◆ Problem to solve ◆
Please retype the Forest Service passage below, word for word, from "Following World War" to "of forest management.".

◆ Provided passage ◆

--

How will the decisions we
make on the land today influence what we are remembered for
one hundred years from now? That should be the question that
guides every decision we make. What made Pinchot's young
Forest Service unique was a set of conservation values that
were not necessarily popular but were always made in the
long-term interest of land health. For decades, the Forest
Service followed those conservation values and argued, for
example, against wasteful clearcutting practices that
devastated the watersheds of the Appalachians, and
northeastern and Great Lakes area forests.
Following World War II,
another set of values came to the forefront - helping to
fulfill the national dream of providing families with single
family homes - good and important values. Our timber
harvests escalated for nearly a quarter of a century. Along
the way, social values changed. Many people ceased viewing
national forests and grasslands as a warehouse of outputs
to be brought to market and instead began assigning greater
value to the positive outcomes of forest management.
Wildlife and fish habitat, recreation, and clean water,
wilderness, and cultural and spiritual values became more
and more important as national goals.
The result is that today, we
often find ourselves caught in the middle between competing
interests. Some look to Congress to ``fix'' our organic
mandate. Others push to limit the number of citizen appeals.
Still others ask courts to resolve land use policies through
litigation. Too often we find ourselves waiting for someone
else to resolve our issues for us.

--

◆ Recorded data ◆
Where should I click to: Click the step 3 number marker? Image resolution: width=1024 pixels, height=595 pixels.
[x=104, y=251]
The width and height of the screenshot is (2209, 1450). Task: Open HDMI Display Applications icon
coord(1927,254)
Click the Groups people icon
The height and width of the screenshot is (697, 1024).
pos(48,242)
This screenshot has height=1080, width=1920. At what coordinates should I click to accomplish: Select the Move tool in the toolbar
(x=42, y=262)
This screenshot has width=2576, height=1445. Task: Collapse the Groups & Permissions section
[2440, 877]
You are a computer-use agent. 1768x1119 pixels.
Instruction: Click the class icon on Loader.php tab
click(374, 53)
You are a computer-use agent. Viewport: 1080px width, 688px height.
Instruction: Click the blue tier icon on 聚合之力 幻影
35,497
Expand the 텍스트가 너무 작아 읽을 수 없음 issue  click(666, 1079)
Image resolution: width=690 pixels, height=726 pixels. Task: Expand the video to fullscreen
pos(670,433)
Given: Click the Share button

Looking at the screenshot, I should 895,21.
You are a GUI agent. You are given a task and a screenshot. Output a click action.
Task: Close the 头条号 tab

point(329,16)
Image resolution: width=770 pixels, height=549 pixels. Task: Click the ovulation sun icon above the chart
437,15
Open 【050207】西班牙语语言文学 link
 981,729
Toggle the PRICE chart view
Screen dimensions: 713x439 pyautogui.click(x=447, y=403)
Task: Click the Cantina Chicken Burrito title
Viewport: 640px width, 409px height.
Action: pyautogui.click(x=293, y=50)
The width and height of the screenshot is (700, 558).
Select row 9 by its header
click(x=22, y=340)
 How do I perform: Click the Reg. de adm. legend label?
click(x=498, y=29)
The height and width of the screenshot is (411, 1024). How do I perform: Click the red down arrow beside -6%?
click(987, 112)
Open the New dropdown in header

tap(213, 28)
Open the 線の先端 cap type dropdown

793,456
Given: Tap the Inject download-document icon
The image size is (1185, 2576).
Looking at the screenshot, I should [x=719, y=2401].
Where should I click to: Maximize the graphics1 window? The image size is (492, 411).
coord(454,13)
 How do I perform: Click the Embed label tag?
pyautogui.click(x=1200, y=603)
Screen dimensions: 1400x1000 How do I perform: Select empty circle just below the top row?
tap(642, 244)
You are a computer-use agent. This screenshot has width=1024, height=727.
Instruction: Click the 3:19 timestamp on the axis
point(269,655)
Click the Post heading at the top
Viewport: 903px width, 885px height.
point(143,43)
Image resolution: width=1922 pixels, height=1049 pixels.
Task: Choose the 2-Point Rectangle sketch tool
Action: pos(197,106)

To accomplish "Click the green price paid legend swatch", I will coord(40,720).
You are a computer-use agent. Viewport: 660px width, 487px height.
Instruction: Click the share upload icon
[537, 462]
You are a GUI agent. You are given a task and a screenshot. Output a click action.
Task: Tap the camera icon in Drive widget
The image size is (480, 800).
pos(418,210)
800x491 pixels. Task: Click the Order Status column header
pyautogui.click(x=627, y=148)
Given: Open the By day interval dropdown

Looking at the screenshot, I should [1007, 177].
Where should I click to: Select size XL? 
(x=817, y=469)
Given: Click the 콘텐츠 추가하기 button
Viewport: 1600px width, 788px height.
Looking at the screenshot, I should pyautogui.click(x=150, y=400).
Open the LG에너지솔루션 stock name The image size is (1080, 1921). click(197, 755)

--

◆ Task output ◆
Following World War II,
another set of values came to the forefront - helping to
fulfill the national dream of providing families with single
family homes - good and important values. Our timber
harvests escalated for nearly a quarter of a century. Along
the way, social values changed. Many people ceased viewing
national forests and grasslands as a warehouse of outputs
to be brought to market and instead began assigning greater
value to the positive outcomes of forest management.